Campaign of the Month: June 2012
Belief in one god (He Who Has No Name) constitutes the very foundation of Ja’Ilam. There is no deity other than the Creator and no power on earth that is not His. He is indivisible and absolutely transcendent. The True God is almighty, the Creator and the Sustainer of the universe, similar to nothing and nothing is comparable to Him. The god of Ja’Ilam has no shape or form and no pantheon. He rules alone, covering all the world in his blanket and claiming the right of power over all things. His followers believe that he has always existed and will always exist, and that all other “gods” are simply bastardized from his true nature.
These beliefs are the heart of the Ja’Ilamic religion. From a small group of prophets come the words of the faith, wrapped into a single text known as the Rukhbat.
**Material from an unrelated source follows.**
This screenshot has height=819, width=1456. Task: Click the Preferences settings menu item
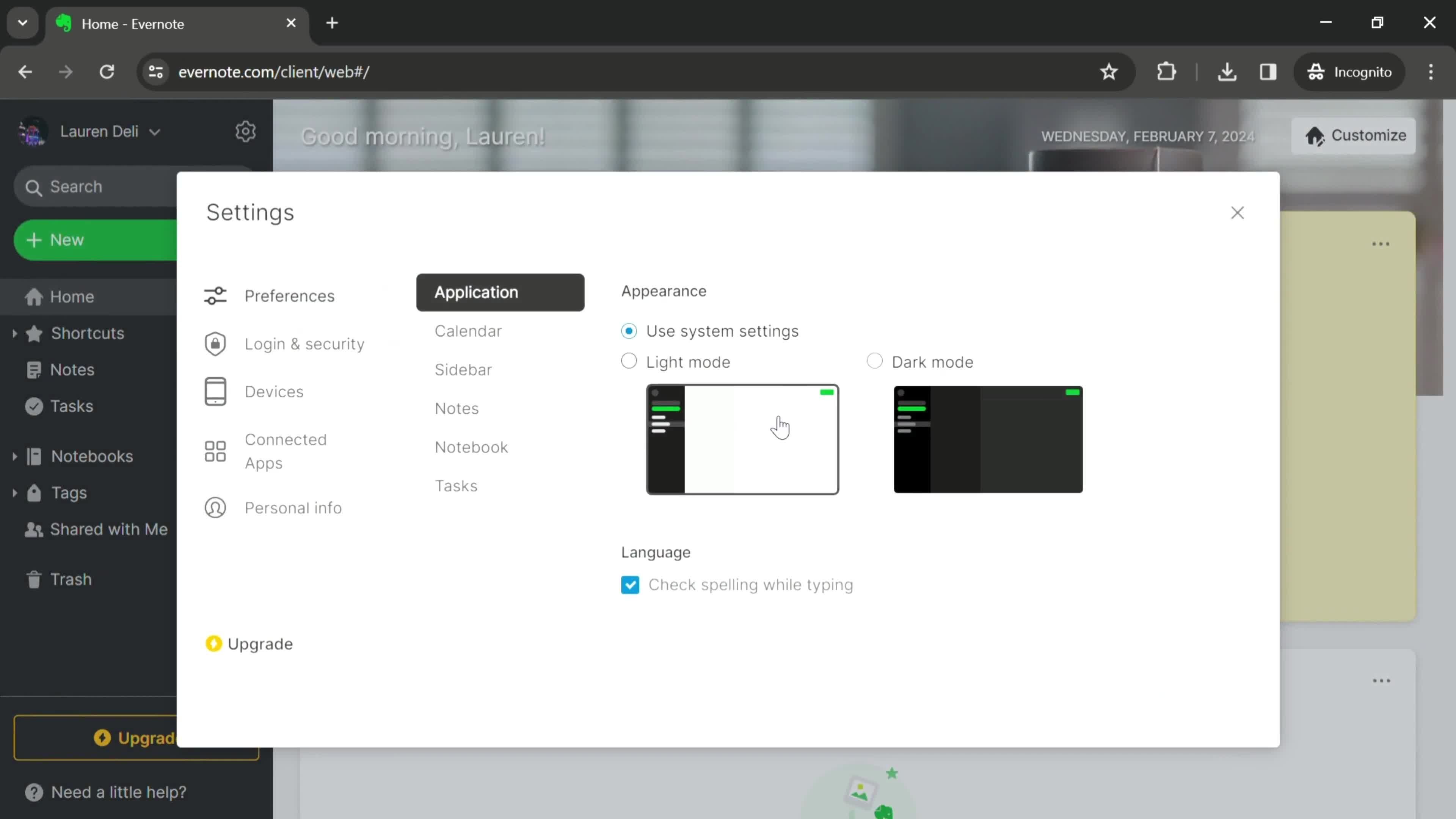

In the early days of Ja’Ilam, there were many battles, and the settled people of Salé (one day to be known as Esheraqh Al’qleb) were overcome by the truth of the Ja’Ilam faith. Despite persecution by the Al’ Farai tribes and a series of bloody battles known as the Prophet’s War, the people of Salé persevered and kept their religion alive. As their city grew and more people were integrated, Ja’Ilam became the heart of their settled province – its beliefs became synonymous with brick homes, permanent dwellings and trade sites, and the comforts of a non-nomadic life.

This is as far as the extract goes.